In the listing below, copy everything from the line containing "Screen dimensions: 576x1024" down to the line containing "point(682,200)", substituting "Press Center" for "Newsroom" and keeping all else the same.

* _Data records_
++++++

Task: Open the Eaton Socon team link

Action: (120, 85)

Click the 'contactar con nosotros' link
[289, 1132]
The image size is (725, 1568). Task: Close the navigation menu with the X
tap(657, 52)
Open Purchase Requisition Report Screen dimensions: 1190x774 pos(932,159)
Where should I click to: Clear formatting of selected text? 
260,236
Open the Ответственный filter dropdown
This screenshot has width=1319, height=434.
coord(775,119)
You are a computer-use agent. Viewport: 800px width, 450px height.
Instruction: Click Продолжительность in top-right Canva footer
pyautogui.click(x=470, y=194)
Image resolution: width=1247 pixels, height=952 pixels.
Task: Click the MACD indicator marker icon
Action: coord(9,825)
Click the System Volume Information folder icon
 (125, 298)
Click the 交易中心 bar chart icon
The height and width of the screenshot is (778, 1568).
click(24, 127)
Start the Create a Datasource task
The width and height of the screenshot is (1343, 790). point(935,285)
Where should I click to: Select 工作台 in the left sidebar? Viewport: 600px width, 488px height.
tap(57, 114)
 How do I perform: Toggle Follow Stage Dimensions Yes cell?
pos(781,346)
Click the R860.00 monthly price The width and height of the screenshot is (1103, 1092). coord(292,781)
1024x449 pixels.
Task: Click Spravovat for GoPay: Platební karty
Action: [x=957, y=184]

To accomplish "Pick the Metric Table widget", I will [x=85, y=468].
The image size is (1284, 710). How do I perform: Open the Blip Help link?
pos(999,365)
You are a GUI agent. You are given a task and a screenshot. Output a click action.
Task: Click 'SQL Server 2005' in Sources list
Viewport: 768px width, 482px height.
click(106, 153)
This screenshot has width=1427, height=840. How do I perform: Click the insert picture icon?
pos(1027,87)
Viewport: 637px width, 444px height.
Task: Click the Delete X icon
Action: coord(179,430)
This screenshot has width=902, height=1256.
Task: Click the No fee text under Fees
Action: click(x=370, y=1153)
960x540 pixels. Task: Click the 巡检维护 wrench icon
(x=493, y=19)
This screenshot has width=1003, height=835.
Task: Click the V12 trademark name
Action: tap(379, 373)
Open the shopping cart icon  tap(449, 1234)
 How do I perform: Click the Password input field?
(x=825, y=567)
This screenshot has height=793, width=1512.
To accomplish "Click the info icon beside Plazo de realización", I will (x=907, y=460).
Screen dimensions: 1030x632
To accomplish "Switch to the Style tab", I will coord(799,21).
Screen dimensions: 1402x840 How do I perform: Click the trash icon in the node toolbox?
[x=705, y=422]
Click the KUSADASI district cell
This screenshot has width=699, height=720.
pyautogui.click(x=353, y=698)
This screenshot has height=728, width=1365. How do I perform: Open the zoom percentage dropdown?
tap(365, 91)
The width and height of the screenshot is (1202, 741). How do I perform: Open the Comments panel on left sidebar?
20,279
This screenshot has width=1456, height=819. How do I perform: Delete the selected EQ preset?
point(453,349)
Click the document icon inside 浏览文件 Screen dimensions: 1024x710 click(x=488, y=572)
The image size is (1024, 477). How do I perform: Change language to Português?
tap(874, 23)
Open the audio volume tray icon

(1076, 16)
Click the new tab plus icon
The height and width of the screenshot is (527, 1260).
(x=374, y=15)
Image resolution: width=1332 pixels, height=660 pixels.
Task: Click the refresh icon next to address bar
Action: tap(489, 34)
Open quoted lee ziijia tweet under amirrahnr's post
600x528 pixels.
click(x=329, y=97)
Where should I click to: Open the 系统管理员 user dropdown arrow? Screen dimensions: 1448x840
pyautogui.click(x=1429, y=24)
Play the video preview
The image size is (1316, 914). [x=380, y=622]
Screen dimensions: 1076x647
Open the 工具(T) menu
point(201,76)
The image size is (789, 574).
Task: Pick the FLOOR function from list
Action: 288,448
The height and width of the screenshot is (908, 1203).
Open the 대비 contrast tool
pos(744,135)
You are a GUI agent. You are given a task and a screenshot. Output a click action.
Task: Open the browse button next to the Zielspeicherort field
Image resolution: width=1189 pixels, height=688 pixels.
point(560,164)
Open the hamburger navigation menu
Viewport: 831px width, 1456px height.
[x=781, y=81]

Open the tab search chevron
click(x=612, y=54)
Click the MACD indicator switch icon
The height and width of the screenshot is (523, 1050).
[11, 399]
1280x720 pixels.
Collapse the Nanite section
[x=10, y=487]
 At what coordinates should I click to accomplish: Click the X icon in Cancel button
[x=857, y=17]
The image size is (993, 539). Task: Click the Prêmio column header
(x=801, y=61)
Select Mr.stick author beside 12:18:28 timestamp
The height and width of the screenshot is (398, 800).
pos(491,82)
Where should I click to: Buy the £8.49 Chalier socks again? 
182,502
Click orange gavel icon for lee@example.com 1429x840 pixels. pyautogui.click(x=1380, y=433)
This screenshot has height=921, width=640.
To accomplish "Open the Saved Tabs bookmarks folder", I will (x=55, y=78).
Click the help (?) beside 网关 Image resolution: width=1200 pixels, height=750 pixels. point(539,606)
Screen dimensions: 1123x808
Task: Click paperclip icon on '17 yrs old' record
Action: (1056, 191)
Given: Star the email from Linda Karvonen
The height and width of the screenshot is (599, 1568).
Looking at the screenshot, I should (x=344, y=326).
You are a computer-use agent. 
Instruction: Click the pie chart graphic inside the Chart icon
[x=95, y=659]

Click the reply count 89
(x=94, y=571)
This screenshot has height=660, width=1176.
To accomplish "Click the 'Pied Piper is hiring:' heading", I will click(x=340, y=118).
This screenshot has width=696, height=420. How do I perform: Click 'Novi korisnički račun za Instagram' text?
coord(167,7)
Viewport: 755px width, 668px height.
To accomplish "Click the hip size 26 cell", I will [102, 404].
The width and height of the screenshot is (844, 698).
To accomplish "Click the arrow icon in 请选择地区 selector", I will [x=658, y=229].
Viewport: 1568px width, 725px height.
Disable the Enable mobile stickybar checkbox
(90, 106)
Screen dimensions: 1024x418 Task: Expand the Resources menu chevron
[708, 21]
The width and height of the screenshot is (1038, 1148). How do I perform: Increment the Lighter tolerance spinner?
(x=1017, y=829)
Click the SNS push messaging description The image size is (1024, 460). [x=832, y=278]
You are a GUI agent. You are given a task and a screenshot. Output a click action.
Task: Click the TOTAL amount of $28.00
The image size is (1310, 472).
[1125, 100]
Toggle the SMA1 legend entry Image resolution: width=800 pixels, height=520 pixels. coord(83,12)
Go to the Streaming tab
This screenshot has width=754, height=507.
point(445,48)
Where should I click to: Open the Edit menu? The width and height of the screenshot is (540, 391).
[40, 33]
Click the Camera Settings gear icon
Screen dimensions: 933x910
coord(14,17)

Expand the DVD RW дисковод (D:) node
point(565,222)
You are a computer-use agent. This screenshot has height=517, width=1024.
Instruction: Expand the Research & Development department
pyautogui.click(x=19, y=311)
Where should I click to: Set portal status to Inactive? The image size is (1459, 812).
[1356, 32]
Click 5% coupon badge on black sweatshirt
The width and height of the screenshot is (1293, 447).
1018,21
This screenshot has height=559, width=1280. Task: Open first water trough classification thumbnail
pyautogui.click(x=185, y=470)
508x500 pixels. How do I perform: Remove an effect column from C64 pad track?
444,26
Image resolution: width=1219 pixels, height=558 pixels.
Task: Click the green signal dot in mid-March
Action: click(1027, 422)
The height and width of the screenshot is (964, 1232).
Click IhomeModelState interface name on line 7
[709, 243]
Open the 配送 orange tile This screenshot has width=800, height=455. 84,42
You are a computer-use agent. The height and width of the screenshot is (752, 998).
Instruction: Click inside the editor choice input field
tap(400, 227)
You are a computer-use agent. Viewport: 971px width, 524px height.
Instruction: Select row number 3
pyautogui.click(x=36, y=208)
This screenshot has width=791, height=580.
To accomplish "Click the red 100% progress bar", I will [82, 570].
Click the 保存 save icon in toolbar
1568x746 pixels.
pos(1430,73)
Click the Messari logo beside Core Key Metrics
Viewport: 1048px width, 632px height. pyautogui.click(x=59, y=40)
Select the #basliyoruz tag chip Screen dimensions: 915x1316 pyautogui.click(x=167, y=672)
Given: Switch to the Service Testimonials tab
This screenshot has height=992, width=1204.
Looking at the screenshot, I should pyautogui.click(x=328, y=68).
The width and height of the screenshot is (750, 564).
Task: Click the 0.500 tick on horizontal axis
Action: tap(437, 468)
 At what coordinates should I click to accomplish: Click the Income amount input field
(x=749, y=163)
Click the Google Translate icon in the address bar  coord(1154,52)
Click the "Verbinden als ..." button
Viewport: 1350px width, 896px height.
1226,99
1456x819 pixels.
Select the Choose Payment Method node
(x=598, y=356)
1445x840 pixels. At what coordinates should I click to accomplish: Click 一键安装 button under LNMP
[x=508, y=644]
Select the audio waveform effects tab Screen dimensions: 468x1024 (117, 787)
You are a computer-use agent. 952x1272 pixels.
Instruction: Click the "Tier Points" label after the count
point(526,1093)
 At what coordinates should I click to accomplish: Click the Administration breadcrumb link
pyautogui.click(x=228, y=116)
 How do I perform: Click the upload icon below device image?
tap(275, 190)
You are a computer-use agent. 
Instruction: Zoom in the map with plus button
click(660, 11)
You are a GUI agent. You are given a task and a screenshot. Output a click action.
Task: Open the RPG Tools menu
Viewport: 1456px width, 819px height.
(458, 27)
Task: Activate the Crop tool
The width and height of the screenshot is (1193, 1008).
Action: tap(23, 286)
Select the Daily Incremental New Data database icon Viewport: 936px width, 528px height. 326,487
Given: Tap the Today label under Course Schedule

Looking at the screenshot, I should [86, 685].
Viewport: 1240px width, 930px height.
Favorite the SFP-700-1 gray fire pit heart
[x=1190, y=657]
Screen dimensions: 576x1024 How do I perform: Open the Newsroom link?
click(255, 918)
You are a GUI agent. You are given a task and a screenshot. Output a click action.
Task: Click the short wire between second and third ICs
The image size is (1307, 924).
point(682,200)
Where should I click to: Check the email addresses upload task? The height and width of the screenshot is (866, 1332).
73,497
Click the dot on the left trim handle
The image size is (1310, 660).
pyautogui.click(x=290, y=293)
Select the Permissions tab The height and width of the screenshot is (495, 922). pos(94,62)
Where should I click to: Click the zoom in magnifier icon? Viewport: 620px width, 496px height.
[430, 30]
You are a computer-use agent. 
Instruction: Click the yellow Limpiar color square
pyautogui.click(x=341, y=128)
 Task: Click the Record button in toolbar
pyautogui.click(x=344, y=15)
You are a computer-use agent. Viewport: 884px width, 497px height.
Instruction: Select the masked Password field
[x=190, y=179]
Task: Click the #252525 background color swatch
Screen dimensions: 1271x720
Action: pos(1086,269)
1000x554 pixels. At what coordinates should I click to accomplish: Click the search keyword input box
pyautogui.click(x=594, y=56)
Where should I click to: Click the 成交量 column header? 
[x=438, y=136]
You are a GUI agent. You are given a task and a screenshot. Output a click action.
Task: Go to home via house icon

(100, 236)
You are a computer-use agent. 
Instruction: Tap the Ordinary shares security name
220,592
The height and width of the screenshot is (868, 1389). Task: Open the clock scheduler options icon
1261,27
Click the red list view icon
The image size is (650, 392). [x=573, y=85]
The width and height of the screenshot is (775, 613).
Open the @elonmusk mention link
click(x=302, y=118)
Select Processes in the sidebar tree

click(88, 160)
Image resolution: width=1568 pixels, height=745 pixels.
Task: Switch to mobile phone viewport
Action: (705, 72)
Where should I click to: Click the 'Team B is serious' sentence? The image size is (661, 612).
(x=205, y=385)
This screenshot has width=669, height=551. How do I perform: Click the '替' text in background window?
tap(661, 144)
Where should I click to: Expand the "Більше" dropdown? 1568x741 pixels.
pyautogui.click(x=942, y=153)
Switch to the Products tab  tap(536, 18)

++++++

* _Completed task_
Screen dimensions: 576x1024 How do I perform: Open the Press Center link?
click(255, 918)
You are a GUI agent. You are given a task and a screenshot. Output a click action.
Task: Click the short wire between second and third ICs
The image size is (1307, 924).
point(682,200)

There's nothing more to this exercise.